L. G. Butts, Ph.D did point of one way government can create jobs but that role is as a consumer.

The spending on the cold war was very good to us as a country and did provide us with the interstate system, NASA, Velcro, tang etc…

However that is not a quick process, practical as a fix for a recession, nor was it a jobs program.

The construction of the Interstate Highway System, a federal project initiated by President Dwight Eisenhower at a cost of over $400 billion created millions of jobs and sparked economic activity equal to $6 for every $1 spent on the project.

The Best Investment a Nation Ever Made: A Tribute to the Dwight D. Eisenhower

Please read my response above, this was war spending, not a “jobs” program, I would argue that while it did produce some jobs and was good infrastructure spending it also enabled suburban sprawl and while useful and good for commerce it will be viewed as a net negative in time (mostly due to environmental concerns).

I am not a republican, I will stop adding to this thread as it is drifting from the OP’s intent.

I would like to know what the difference between a federal construction program that creates jobs, and a federal “jobs” program is. Please give some examples of purely “jobs” programs.

Those criticisms are entirely separate from the question of whether the federal government is capable of creating jobs.

A “jobs” program is a program created for the main purpose of “creating jobs”.
The Interstate program was not started to do so, employment was a side effect of the government’s impact as a consumer.
The fact that through consumption the government can create demand is not evidence that they can create jobs at will.

Please list recent examples.

But by signing construcion contracts they are directly creating jobs.

I don’t much care what the intent of the program is, if it creates jobs, it is good thing.

I really think the government has no excuse for not doing large public works projects right now; the yeild on the 10 year T note has dropped to 1.72%! This rate is probably going to be lower than inflation, but people are still buying the bonds because everything else scares the shit out of them… Let me reiterate, US bonds are so in demand right now that people are lending the US Government money even though they will probably lose money on the investment compared to inflation! The amount we will pay back over the next 10 years in interest plus the return of the principle will probably be smaller than what we get now. I just don’t get it…

I would love it if they were talking about funding infrastructure project or research and science.

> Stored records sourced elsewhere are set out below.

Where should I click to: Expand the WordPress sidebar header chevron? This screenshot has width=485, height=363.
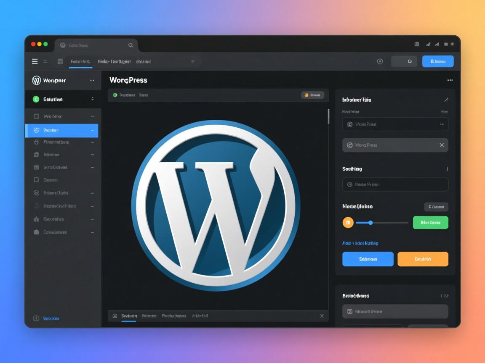click(x=92, y=80)
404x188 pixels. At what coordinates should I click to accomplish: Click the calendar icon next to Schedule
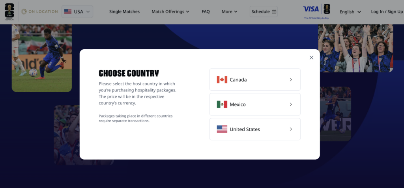(x=274, y=12)
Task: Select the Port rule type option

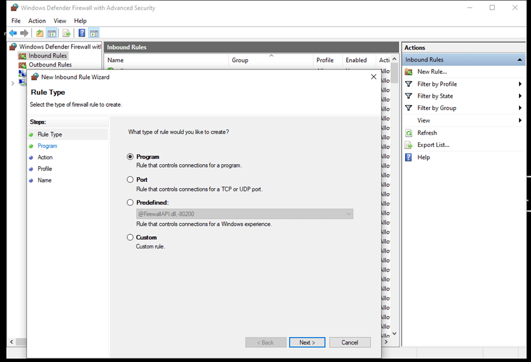Action: pyautogui.click(x=130, y=180)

That type of debt as you point out is fairly cheap, and when you control inflation you can reduce the costs even more over time. Within reason of course.

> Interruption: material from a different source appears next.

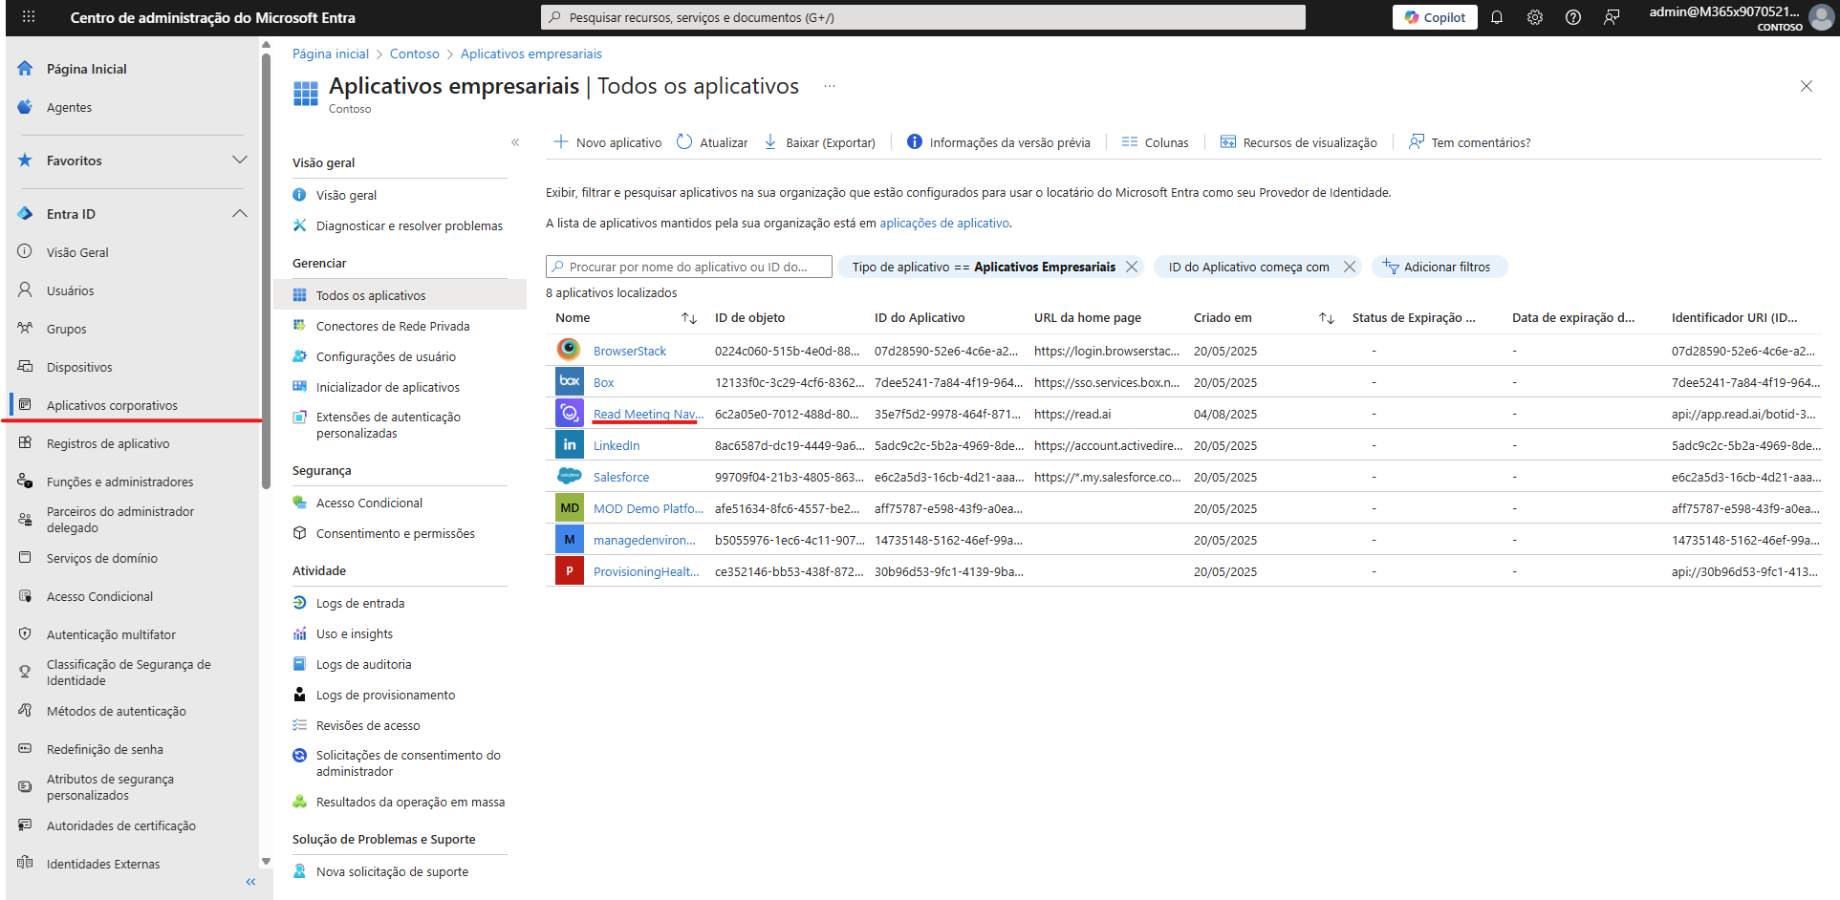The width and height of the screenshot is (1840, 900).
Task: Click the Adicionar filtros button
Action: click(1440, 267)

Payroll tax holidays and tax incentives do not work those are the type they are talking about now.

They reduce revenue with little evidence of really creating jobs and we need money to ensure we are fully funding entitlement programs.

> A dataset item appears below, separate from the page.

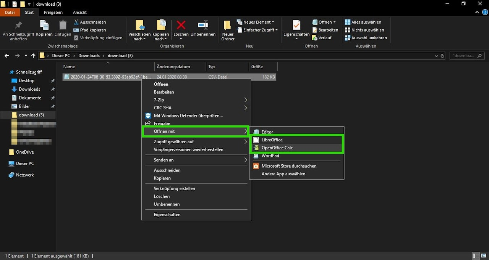Open the Neues Element dropdown
489x260 pixels.
pos(256,22)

Entitlement costs rise with inflation (or go even higher) and thus can not be inflated away.

NOTE: I said they should be fully funded, not that they shouldn’t exist.

I think they were in a rush to try and do so by funding “shovel ready” projects but IMHO they should have done a more targeted approach.

Yes, this is why I spend little time here trying to explain anything. It is just amazing.

Isn’t that what hasn’t worked for the last 4 years? How many are working at Solyndra now?

No it isn’t a lack of money, lower interest rates aren’t going to help. As long as the current hostile business climate prevails, so will the sick economy.

Interestingly, Solyndra represents a little over 1% of the otherwise highly successful DoE loans program. So this little snark is basically irrelevant.